In Vienna, “her father’s America had been depicted in the imposing, silver-covered tome, How They Got Rich and Famous, her own in Karl May’s Winnetou and Juliet Mitchell’s Gone With the Wind. . . . His heroes had been John D. Rockefeller and J. P. Morgan, hers had been Old Shatterhand and Scarlett O’Hara. While in Brussels, it was Clark Gable, Joseph Cotten and John Wayne. And . . . since she wasn’t as gifted an actress as Deanna Durbin or Shirley Temple, she planned to turn herself into a glamorous writer. . .” Years later, her father became wealthy, and she became a writer and scholar—a serious rather than a glamorous one.
Awards
- 2003 National Humanities Medal
- 1982 Rockefeller Humanities Fellowship
- 1987 National Endowment for the Humanities Fellowship
Works
- Italian entrepreneurs: rearguard of progress. Praeger. 1983. ISBN 978-0-03-061709-6.
- The age of structuralism: from Lévi-Strauss to Foucault. Transaction Publishers. 1996. ISBN 978-1-56000-879-8.
- The Freudians: a comparative perspective. Transaction Publishers. 1997. ISBN 978-1-56000-956-6.

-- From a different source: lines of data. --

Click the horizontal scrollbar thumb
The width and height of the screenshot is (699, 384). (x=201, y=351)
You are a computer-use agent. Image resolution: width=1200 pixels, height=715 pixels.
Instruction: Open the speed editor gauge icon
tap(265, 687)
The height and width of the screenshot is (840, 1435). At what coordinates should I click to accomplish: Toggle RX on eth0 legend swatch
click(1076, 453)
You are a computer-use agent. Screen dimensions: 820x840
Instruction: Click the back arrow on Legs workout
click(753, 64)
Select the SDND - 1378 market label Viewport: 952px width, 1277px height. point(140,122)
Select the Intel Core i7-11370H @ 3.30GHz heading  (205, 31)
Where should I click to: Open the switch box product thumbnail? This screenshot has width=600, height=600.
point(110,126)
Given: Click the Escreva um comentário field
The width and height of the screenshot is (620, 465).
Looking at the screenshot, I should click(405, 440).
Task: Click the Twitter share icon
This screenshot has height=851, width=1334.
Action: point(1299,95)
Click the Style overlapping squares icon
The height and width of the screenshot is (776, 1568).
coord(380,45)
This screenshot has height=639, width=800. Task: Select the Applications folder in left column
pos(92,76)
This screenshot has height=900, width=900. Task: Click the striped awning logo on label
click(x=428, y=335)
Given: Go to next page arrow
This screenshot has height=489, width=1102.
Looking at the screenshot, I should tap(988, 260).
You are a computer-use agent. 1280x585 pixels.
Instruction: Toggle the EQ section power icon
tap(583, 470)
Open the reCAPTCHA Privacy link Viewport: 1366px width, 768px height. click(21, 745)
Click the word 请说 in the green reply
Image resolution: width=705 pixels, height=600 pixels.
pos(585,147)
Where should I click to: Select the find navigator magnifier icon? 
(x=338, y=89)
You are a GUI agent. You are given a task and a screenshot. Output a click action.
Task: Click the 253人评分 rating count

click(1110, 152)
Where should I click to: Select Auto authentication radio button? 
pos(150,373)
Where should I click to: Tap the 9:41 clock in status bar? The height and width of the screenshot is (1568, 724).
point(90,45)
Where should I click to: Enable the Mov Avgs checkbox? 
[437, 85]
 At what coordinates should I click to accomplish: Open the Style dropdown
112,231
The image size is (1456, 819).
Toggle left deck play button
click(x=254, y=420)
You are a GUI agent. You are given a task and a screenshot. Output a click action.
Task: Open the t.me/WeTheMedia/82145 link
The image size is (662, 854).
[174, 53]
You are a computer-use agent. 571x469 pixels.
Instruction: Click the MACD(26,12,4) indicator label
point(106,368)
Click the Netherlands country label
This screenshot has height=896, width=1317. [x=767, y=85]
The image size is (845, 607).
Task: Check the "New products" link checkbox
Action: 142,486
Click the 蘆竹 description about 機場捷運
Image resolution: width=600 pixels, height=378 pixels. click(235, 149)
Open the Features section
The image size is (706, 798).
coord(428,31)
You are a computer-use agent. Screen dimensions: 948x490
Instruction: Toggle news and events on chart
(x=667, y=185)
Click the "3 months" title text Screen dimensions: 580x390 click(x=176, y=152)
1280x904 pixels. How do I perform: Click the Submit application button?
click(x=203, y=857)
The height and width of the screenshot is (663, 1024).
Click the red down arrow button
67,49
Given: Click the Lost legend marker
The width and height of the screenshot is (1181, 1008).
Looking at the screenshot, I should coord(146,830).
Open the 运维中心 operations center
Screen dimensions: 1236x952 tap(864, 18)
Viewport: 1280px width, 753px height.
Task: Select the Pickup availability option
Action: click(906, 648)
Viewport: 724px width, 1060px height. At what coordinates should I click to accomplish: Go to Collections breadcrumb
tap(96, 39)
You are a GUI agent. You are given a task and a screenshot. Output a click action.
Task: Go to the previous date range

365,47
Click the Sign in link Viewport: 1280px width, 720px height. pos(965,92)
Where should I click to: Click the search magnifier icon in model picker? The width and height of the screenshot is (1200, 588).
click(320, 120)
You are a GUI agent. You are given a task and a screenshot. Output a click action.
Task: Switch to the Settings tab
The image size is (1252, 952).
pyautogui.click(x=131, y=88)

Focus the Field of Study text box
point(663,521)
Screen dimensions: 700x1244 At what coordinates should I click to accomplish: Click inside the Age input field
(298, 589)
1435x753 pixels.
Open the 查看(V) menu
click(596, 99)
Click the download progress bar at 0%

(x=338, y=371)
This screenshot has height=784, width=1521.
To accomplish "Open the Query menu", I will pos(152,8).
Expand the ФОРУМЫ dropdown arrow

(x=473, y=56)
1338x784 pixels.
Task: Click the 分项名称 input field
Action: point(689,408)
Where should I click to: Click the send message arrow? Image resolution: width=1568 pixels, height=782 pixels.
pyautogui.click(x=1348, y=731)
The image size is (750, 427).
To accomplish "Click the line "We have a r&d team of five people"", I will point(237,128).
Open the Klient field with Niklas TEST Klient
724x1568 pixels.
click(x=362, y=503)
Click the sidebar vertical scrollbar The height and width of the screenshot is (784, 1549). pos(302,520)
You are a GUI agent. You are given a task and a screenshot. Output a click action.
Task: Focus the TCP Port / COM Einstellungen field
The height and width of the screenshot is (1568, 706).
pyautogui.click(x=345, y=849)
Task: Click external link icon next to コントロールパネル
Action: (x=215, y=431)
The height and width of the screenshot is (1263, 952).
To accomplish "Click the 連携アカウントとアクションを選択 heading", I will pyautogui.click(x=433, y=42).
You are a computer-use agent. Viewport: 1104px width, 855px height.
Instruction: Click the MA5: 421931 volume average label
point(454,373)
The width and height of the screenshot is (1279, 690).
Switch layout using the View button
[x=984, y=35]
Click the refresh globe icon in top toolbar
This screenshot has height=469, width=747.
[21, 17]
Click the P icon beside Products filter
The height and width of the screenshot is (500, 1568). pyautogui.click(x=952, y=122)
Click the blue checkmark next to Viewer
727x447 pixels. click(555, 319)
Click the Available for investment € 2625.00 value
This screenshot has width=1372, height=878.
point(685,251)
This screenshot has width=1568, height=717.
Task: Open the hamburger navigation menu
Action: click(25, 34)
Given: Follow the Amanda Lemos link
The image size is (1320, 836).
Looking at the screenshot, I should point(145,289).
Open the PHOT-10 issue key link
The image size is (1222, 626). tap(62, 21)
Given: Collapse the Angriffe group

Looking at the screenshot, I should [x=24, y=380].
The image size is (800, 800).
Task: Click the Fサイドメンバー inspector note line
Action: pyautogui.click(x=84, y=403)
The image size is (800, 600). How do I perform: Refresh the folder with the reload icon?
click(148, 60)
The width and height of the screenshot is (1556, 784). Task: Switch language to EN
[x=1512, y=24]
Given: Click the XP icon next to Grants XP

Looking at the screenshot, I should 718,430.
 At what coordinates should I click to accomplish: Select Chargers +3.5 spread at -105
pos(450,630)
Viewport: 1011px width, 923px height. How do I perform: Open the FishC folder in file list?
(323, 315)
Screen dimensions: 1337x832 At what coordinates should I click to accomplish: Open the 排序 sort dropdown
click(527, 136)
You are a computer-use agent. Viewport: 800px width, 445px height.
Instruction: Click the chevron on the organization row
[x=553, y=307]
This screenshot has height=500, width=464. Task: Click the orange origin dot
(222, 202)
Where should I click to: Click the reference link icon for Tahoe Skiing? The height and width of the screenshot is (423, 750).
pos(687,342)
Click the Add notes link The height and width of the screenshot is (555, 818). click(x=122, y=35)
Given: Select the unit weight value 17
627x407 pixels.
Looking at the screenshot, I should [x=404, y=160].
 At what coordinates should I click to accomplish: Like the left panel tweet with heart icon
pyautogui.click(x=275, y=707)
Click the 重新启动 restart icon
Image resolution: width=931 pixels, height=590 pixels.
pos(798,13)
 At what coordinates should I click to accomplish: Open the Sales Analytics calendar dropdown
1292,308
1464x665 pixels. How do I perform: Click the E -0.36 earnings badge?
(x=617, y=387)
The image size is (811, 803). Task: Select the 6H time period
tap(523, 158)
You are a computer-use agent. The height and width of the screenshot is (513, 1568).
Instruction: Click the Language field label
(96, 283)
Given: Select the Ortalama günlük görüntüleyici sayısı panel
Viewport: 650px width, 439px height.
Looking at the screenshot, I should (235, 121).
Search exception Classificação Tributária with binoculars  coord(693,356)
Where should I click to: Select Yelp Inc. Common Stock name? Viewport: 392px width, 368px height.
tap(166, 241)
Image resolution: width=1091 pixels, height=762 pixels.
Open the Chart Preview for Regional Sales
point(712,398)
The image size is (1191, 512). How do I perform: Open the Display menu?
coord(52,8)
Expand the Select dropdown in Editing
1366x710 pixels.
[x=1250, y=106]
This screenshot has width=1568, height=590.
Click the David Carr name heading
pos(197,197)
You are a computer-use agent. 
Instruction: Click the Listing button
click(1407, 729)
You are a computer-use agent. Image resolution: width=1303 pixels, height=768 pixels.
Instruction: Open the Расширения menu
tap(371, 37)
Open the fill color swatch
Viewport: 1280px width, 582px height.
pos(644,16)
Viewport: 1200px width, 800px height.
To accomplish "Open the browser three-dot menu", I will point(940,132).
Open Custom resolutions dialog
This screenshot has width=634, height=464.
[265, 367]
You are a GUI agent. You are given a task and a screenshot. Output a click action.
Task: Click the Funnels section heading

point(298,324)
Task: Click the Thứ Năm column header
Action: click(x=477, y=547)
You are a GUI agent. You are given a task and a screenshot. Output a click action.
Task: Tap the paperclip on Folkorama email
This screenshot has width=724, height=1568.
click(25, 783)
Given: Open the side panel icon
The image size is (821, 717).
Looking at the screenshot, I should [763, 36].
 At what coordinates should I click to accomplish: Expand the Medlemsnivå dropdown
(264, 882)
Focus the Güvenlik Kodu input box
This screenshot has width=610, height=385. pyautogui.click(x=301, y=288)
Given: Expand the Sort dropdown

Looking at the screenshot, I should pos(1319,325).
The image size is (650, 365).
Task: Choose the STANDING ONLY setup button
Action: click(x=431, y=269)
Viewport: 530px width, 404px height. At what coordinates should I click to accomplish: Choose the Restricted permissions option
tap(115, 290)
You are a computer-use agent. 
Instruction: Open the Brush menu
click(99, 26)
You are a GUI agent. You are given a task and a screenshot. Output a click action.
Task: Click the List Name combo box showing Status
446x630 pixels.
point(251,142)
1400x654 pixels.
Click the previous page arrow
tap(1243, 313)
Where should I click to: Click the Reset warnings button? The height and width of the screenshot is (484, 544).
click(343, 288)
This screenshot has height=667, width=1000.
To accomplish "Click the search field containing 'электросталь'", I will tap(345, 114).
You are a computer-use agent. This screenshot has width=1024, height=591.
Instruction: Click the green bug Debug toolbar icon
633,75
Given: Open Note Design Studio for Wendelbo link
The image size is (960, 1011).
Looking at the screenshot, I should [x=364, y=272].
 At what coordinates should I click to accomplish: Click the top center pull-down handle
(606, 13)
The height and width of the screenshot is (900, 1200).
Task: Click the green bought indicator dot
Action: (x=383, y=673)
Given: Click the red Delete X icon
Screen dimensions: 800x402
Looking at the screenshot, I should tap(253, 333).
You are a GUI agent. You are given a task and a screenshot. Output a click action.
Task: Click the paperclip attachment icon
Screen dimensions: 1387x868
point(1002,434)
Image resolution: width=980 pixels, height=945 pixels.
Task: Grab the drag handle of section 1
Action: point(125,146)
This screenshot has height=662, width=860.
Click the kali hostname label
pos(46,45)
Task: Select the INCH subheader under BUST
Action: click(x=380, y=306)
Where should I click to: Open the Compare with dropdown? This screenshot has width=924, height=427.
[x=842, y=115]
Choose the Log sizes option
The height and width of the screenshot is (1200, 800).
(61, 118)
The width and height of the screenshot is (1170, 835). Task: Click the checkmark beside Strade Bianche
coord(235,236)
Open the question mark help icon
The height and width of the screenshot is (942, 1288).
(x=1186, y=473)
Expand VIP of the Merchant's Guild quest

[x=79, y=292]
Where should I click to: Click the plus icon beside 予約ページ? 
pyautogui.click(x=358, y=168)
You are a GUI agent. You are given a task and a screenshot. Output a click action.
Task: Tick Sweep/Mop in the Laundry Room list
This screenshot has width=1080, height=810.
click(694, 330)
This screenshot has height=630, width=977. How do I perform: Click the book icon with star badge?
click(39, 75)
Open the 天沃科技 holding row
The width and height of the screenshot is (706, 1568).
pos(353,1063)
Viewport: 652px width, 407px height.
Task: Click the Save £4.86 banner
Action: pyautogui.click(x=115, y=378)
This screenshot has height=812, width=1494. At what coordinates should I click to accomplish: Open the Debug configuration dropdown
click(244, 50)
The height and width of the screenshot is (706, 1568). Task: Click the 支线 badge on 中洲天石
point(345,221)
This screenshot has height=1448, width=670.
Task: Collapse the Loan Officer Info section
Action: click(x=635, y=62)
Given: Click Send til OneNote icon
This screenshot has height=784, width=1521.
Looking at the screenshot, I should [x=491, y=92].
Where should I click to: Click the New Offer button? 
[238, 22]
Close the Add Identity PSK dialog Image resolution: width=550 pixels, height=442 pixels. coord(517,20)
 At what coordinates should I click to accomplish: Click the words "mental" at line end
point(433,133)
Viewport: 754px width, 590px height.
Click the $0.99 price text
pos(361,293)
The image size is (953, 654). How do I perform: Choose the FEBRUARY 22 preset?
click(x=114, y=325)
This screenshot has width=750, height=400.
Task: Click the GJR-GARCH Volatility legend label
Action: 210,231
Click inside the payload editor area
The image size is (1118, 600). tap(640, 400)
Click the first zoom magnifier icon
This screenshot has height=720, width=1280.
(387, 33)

- Darlene M. Juschka, ed. (2001). "Feminists and Freudians". Feminism in the study of religion: a reader. Continuum International Publishing Group. ISBN 978-0-8264-4727-2.
- Full circle: a memoir. Transaction Publishers. 2007. ISBN 978-1-4128-0662-6.
Editor
- Edith Kurzweil; William Phillips, eds. (1983). Writers & politics: a Partisan review reader. Routledge. ISBN 978-0-7100-9316-5.
- Edith Kurzweil, ed. (1996). A partisan century: political writings from Partisan review. Columbia University Press. ISBN 978-0-231-10331-2.
- Malvine Fischer (2004). Edith Kurzweil (ed.). Nazi laws and Jewish lives: letters from Vienna. Transaction Publishers. ISBN 978-0-7658-0246-0.
References
- "EDITH KURZWEIL's Obituary on New York Times". New York Times. Retrieved 14 April 2018.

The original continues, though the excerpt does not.